Securing wordpress: How to secure your wordpress site like a military man

Wordpress security is very essential for everybody. There are two phases relating wordpress security; one is basic security  for newbies to implement at early stages and another is advanced wordpress security, which has to be implemented after completing customizations in a Wordpress website.

In this post I will share amalgam of both the security tips to keep wordpress security simple and secure.

Not using admin URL to login:This can be tricky to understand at first, but it’s easy. Everyone knows about default wordpress values and can try to exploit them to gain access or crash wordpress website.

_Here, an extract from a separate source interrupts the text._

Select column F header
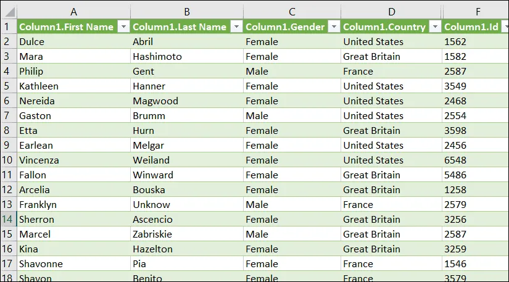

Admin login URL can be subjected to brute force attacks. Brute force attacks either will crack the password of your admin account or will crash your website due to heavy load on server during bruteforcing.

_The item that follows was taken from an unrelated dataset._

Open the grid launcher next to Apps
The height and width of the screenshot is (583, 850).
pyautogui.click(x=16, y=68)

Locking access to .htaccess and wp-config.php: .htaccess and wp-config are most crucial part of wordpress core.

They hold important access rules to whole wordpress website.

Sometimes loopholes to web server or any plugin can allow access to these files, giving them authority to edit and make unauthorized changes, which can shut down whole website’s security.

To block access to wp-config.php, add this code to .htaccess.

<Files wp-config.php>

order allow,deny

deny from all

</Files>

To block access to .htaccess add this code to .htaccess

<Files .htaccess>

order allow,deny

deny from all

</Files>

Disallow file editing in dashboard: If someone gains access to your dashboard, they can easily make changes to your theme files or add malicious code to your site.

To disallow site editing, you can embed this code in wp-config.php and block editing.

define('DISALLOW_FILE_EDIT', true);

These are some tips for securing your wordpress website, which can help you in a long run.

Before making these changes, make sure you have completed customization and are ready to go live with some functionalities like blog posting, adding images in gallery etc.